### RECORDS FOR THE TASK ###

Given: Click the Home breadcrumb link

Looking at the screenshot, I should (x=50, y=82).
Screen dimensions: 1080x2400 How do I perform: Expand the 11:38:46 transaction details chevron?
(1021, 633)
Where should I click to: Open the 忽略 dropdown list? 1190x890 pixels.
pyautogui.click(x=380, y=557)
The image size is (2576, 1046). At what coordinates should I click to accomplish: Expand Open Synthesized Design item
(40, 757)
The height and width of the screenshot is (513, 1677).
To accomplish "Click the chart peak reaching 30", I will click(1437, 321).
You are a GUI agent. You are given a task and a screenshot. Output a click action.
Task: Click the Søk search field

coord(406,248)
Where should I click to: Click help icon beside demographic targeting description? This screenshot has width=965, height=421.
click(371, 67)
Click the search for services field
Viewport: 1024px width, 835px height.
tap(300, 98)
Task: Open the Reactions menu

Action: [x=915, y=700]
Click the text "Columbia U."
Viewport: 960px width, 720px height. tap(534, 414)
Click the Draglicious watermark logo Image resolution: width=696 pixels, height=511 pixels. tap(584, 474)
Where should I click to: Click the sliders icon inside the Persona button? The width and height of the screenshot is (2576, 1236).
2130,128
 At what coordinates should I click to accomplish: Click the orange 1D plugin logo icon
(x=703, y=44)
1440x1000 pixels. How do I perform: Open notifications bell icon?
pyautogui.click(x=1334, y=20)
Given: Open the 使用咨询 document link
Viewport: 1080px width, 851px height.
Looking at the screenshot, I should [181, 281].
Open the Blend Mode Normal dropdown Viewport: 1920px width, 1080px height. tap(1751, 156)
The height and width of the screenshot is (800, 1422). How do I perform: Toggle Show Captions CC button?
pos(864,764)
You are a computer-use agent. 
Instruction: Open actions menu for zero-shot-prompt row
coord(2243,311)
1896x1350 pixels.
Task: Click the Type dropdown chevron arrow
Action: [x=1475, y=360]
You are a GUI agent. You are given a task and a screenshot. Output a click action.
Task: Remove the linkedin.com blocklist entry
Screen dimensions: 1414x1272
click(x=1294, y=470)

###

◆ **TASK BRIEF**
Rewrite every line of the listing above as a numbered list, omitting the blank lines.

◆ **ANSWER TO THIS TASK**
1. Given: Click the Home breadcrumb link
2. Looking at the screenshot, I should (x=50, y=82).
3. Screen dimensions: 1080x2400 How do I perform: Expand the 11:38:46 transaction details chevron?
4. (1021, 633)
5. Where should I click to: Open the 忽略 dropdown list? 1190x890 pixels.
6. pyautogui.click(x=380, y=557)
7. The image size is (2576, 1046). At what coordinates should I click to accomplish: Expand Open Synthesized Design item
8. (40, 757)
9. The height and width of the screenshot is (513, 1677).
10. To accomplish "Click the chart peak reaching 30", I will click(1437, 321).
11. You are a GUI agent. You are given a task and a screenshot. Output a click action.
12. Task: Click the Søk search field
13. coord(406,248)
14. Where should I click to: Click help icon beside demographic targeting description? This screenshot has width=965, height=421.
15. click(371, 67)
16. Click the search for services field
17. Viewport: 1024px width, 835px height.
18. tap(300, 98)
19. Task: Open the Reactions menu
20. Action: [x=915, y=700]
21. Click the text "Columbia U."
22. Viewport: 960px width, 720px height. tap(534, 414)
23. Click the Draglicious watermark logo Image resolution: width=696 pixels, height=511 pixels. tap(584, 474)
24. Where should I click to: Click the sliders icon inside the Persona button? The width and height of the screenshot is (2576, 1236).
25. 2130,128
26.  At what coordinates should I click to accomplish: Click the orange 1D plugin logo icon
27. (x=703, y=44)
28. 1440x1000 pixels. How do I perform: Open notifications bell icon?
29. pyautogui.click(x=1334, y=20)
30. Given: Open the 使用咨询 document link
31. Viewport: 1080px width, 851px height.
32. Looking at the screenshot, I should [181, 281].
33. Open the Blend Mode Normal dropdown Viewport: 1920px width, 1080px height. tap(1751, 156)
34. The height and width of the screenshot is (800, 1422). How do I perform: Toggle Show Captions CC button?
35. pos(864,764)
36. You are a computer-use agent. 
37. Instruction: Open actions menu for zero-shot-prompt row
38. coord(2243,311)
39. 1896x1350 pixels.
40. Task: Click the Type dropdown chevron arrow
41. Action: [x=1475, y=360]
42. You are a GUI agent. You are given a task and a screenshot. Output a click action.
43. Task: Remove the linkedin.com blocklist entry
44. Screen dimensions: 1414x1272
45. click(x=1294, y=470)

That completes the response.